WORK ITEM
Track down every line below that holds "Viewport" and copy it.

TASK MATERIAL
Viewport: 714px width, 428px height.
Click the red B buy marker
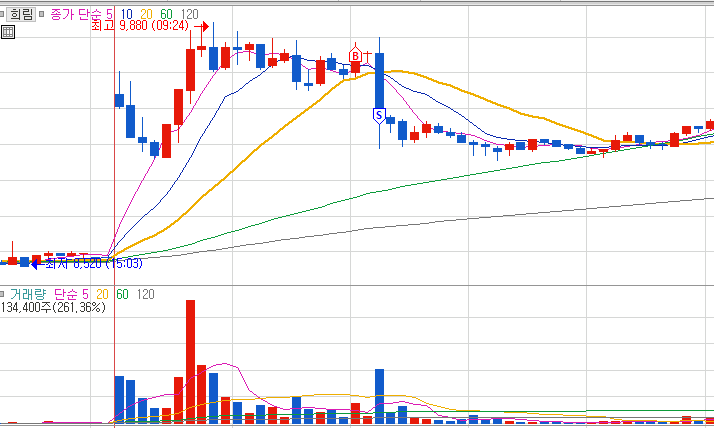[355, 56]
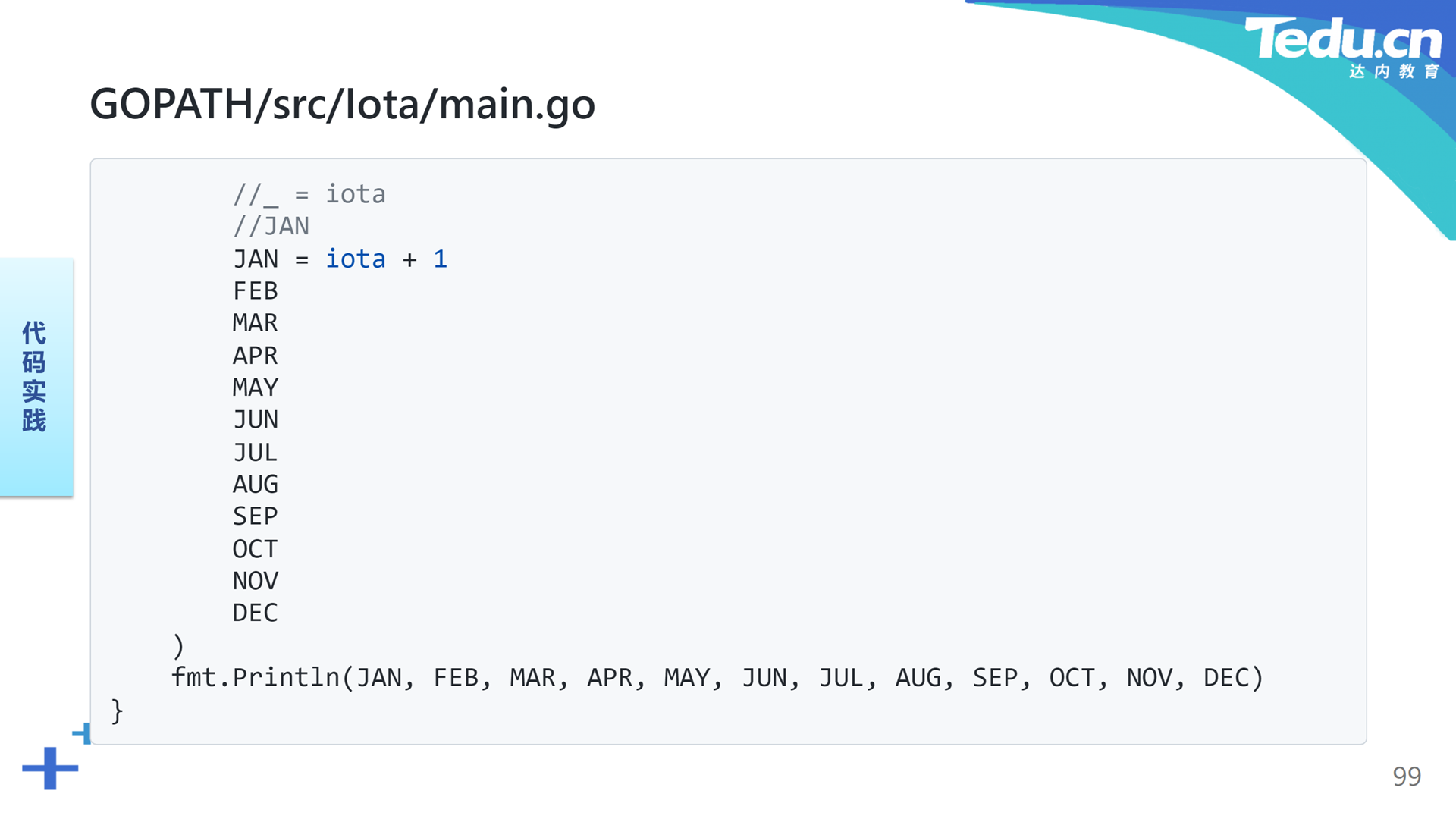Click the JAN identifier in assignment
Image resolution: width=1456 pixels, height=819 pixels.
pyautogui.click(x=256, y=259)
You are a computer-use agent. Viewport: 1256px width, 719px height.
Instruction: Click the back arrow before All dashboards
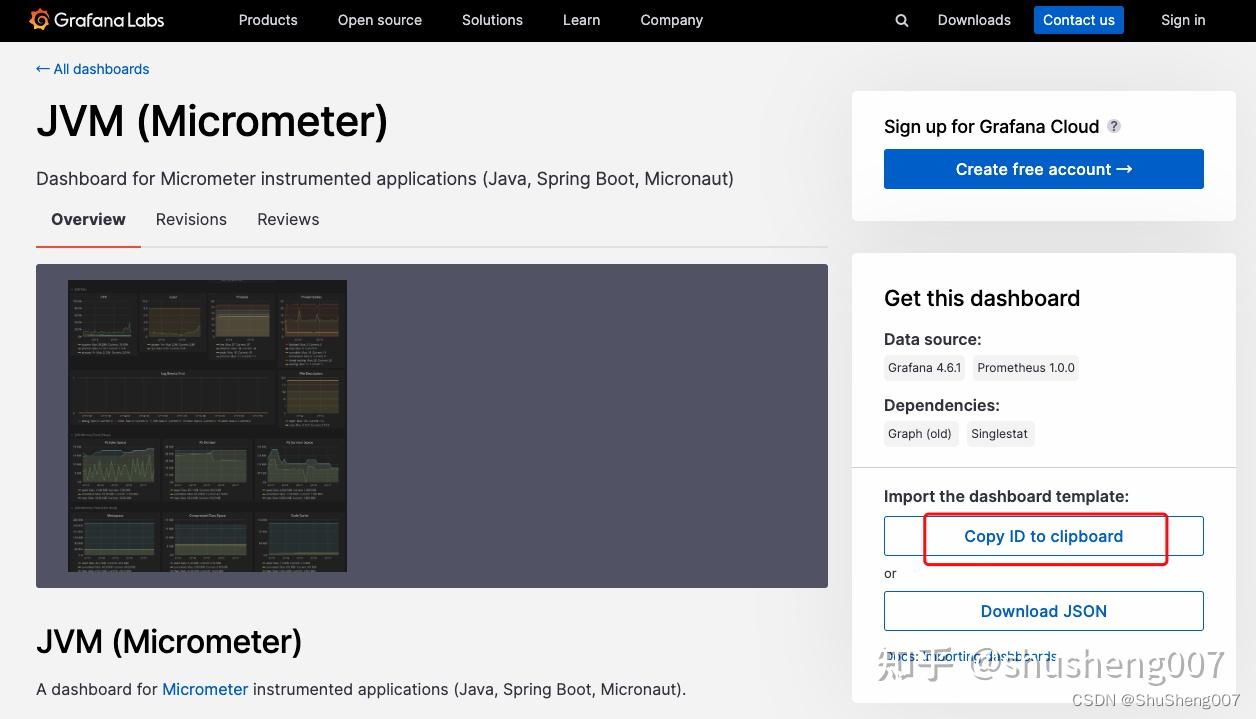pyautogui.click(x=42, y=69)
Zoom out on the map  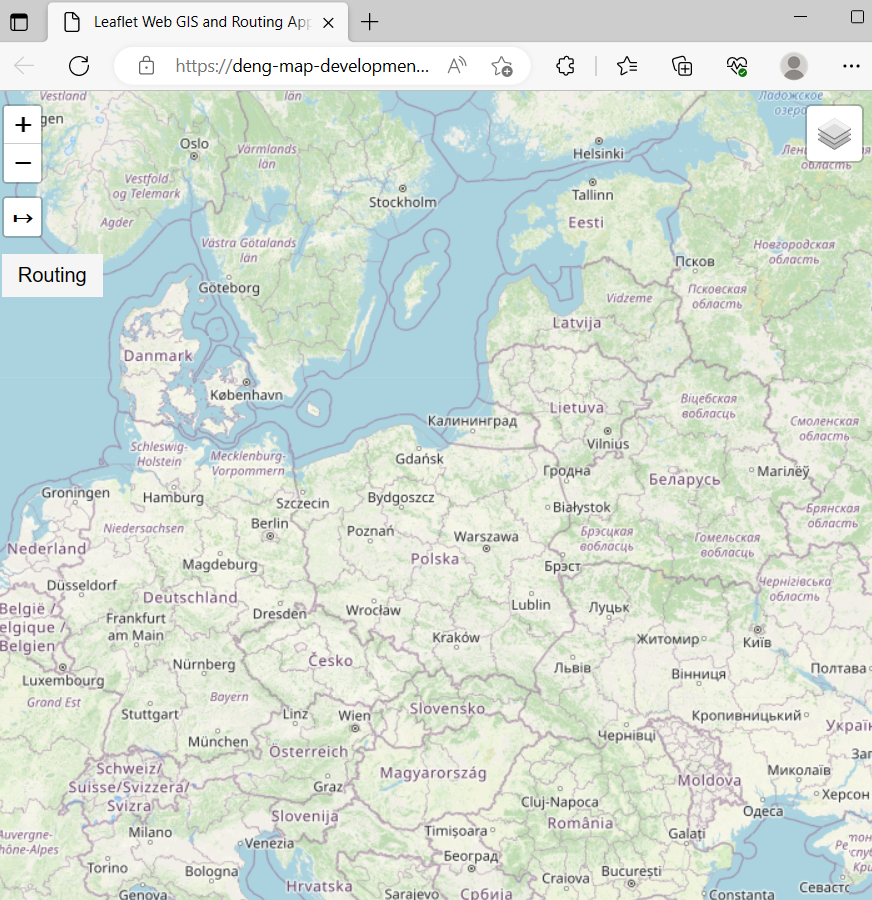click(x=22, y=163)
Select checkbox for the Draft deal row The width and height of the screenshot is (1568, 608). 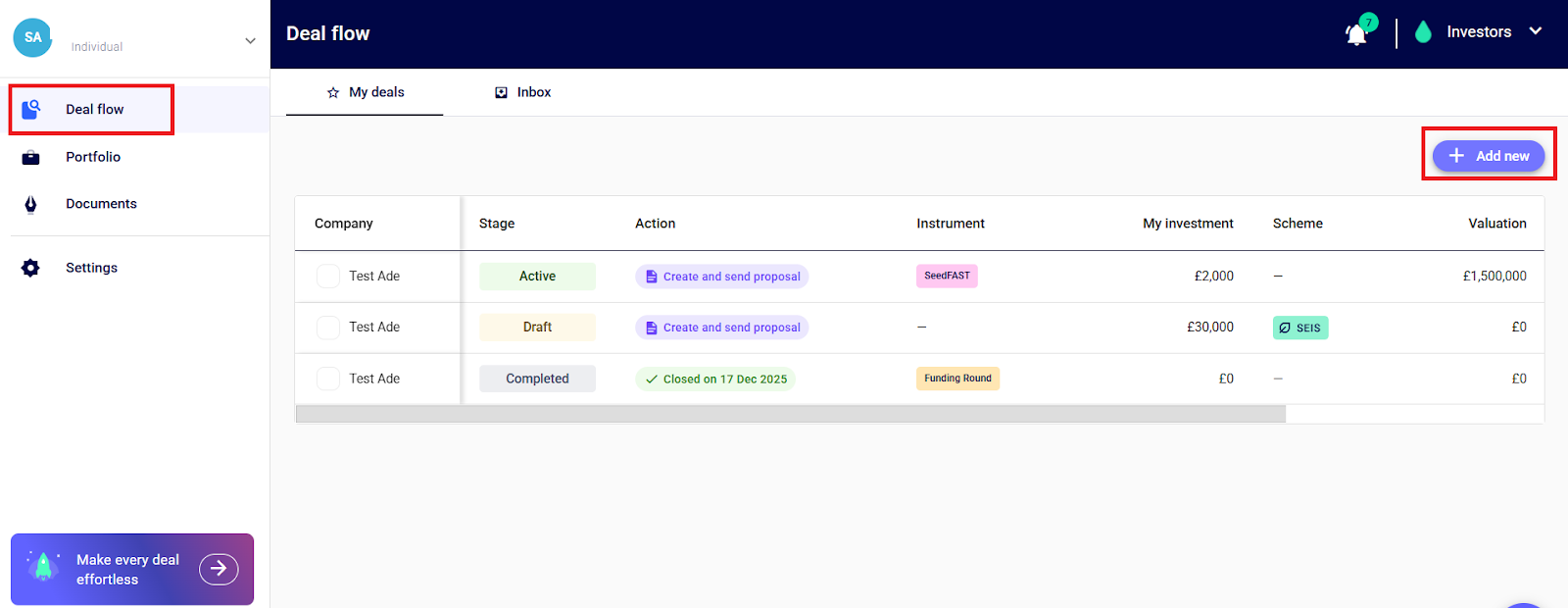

* * *

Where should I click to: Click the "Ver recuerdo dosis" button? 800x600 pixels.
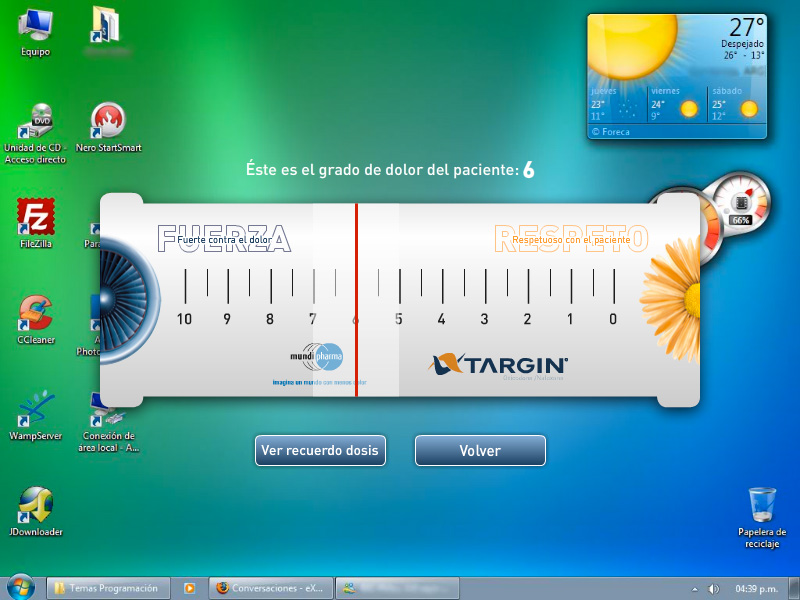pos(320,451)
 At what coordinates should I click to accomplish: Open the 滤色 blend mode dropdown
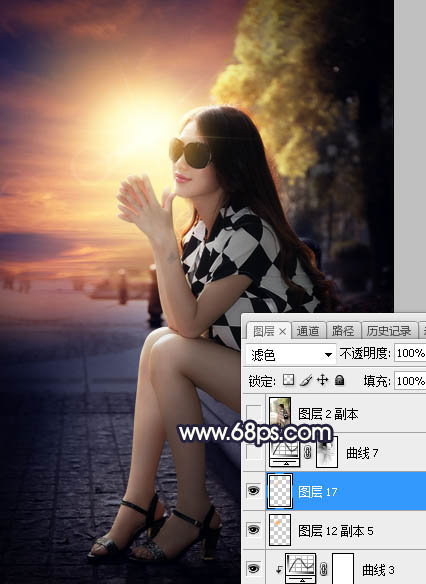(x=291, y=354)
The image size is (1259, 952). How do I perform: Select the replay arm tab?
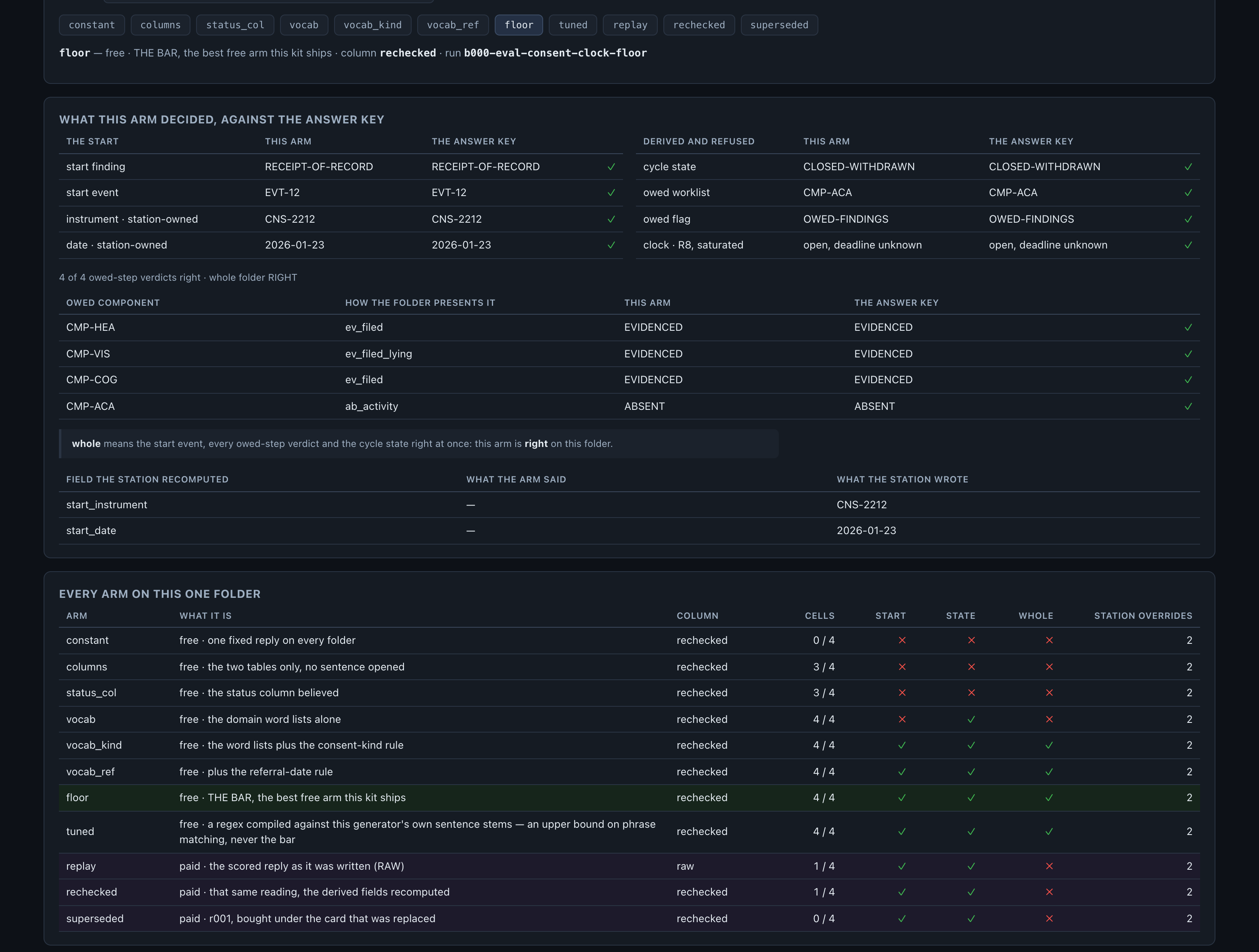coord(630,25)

==

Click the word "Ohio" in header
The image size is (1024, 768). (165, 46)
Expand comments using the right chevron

OUTPUT FOR THIS EXERCISE
Viewport: 714px width, 428px height.
You are a computer-use agent. Viewport: 1256px width, 719px height.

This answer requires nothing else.